Kalispell's rapid growth worries Randy Kenyon, an 8-year city council veteran seeking a third term.

"It's about time to draw a line in the sand and take a breath and sit back and analyze how far we want to go," Kenyon said.

Kenyon expects Kalispell's government to do some pivotal soul-searching where to draw that line when the River's Bend project goes before the city's planning board.

River's Bend is 160 acres northeast of Kalispell, south of Rose Crossing and west of U.S. 2. Initial plans call for the project to have 652 homes and a 120-assisted living complex.

Right now, Kalispell has two "islands" of incorporated land surrounded by rural Flathead County. Kalispell hopes to eventually stretch out to connect with those islands.

One is the Old School Station industrial park two miles south of the main town, and the other is several hundred acres of proposed housing stretching south from Church Drive along U.S. 93. Kalispell's government hopes to hook up with the north island when it annexes the Glacier Town Center mall-and-housing project on the north side of West Reserve Drive.

Meanwhile, two rural housing projects north of East Reserve Drive and east of U.S. 2 have agreed to not fight annexation whenever the city's borders reach them in return for getting access to Kalispell's water and sewer systems. That creates an island-in-waiting.
****
Set exercise
Carry on the article about Kalispell's growth from its last sentence. The material that follows is not needed for this.

Data section
****
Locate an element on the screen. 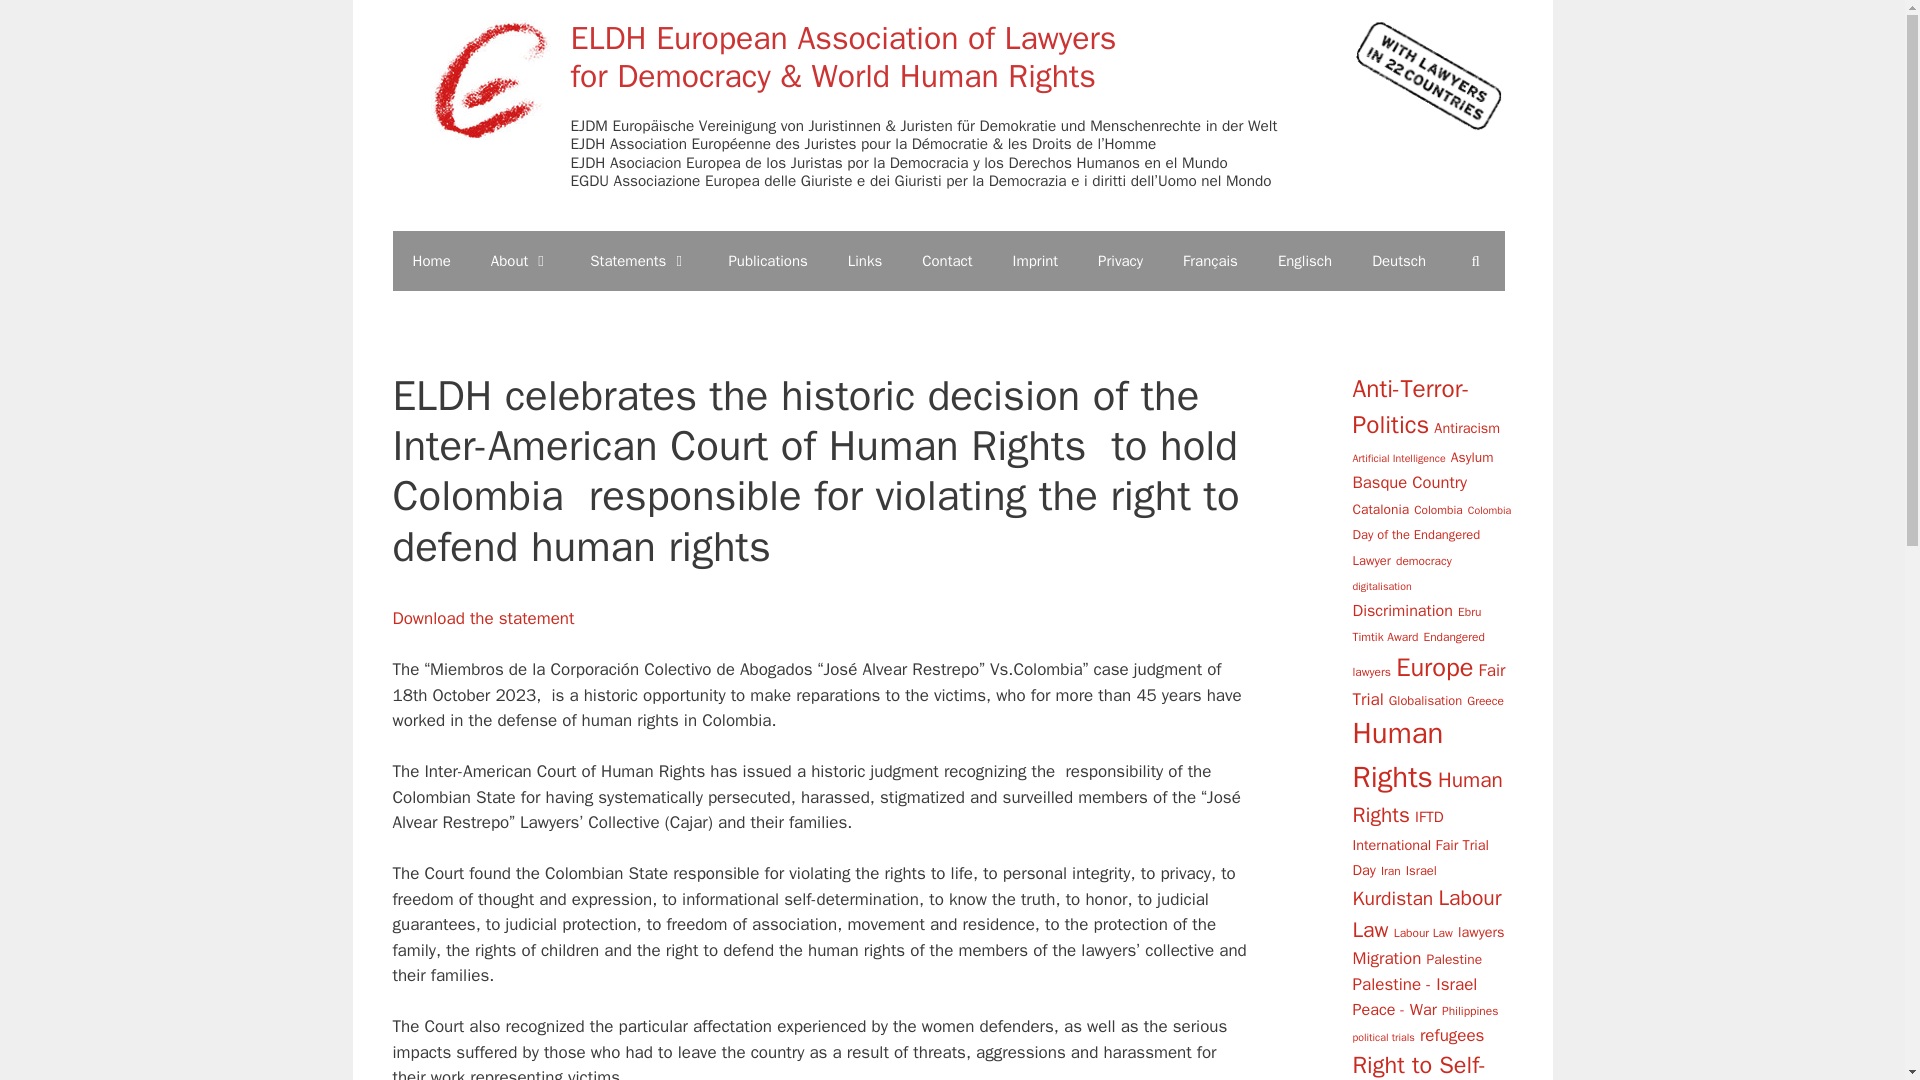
****
Written reply
The River's Bend project is adjacent to those sites. If it seeks annexation, that would create a third Kalispell island with the potential to grow significantly bigger.

"That'll be the one to bring [the growth and island debates] to the forefront," Kenyon said.

Kenyon sees Kalispell's population and geography growing faster than the city's services can keep up.

He thinks that the council needs to shift its philosophies to become a little more in line with Council Member Bob Hafferman, who routinely calls for in-depth financial analyses of major annexations and other big projects.

The city needs to explore better ways of raising revenue and financing its expansion, he said.

Kenyon speculated that local governments could approach the Montana Legislature to allow the state's biggest cities - including Kalispell - to levy resort taxes like Whitefish and other smaller towns are allowed to do.

Another major issue facing Kalispell's council is that most house prices are greater than what half of the Flathead's workers can afford to pay.

Kenyon thinks the city government should explore community land trusts as an affordable housing measure. In a community land trust, a nonprofit organization owns land while families buy the houses on it - factoring rising land costs out of the purchase price.

He also thinks the city should look into setting a specific upper price limit to meet the definition of "affordable housing." Then the city should explore requiring developers to set aside a percentage of their new homes to meet that affordable housing definition, he said.